▶ Work required: Once the line containing "This screenshot has height=370, width=645." is found, return it and every line that follows, up to and including the final line of the material, exactly as written.
***** Data for review
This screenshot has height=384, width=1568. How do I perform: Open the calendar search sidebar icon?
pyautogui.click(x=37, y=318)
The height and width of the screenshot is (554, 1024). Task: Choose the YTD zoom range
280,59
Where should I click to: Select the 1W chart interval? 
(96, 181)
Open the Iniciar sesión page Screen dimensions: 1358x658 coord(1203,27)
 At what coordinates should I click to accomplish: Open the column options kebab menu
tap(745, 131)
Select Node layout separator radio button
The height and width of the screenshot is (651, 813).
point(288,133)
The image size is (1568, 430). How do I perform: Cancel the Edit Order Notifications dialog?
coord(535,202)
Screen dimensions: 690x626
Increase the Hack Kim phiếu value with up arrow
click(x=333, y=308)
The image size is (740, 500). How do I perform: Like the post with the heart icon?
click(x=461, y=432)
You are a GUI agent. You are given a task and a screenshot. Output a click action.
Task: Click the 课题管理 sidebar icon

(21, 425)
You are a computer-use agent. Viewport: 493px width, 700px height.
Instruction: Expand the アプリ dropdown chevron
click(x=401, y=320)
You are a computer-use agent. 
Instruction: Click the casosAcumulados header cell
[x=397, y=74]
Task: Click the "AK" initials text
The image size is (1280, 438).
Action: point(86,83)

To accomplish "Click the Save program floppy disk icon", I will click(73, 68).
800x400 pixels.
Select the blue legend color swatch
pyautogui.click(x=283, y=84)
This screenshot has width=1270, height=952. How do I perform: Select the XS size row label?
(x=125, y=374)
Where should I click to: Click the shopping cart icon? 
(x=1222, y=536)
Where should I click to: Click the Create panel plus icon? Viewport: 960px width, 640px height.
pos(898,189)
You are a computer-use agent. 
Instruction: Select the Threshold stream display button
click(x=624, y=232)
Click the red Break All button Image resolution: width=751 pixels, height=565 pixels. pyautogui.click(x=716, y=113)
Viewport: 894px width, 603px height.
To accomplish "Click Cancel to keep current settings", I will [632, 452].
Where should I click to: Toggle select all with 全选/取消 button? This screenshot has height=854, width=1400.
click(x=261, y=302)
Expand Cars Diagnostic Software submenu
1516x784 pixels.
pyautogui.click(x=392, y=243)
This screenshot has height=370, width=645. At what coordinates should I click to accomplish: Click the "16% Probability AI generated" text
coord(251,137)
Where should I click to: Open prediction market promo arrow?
**********
▶ Written solution:
This screenshot has height=370, width=645. At what coordinates should I click to accomplish: Click the "16% Probability AI generated" text
coord(251,137)
Where should I click to: Open prediction market promo arrow?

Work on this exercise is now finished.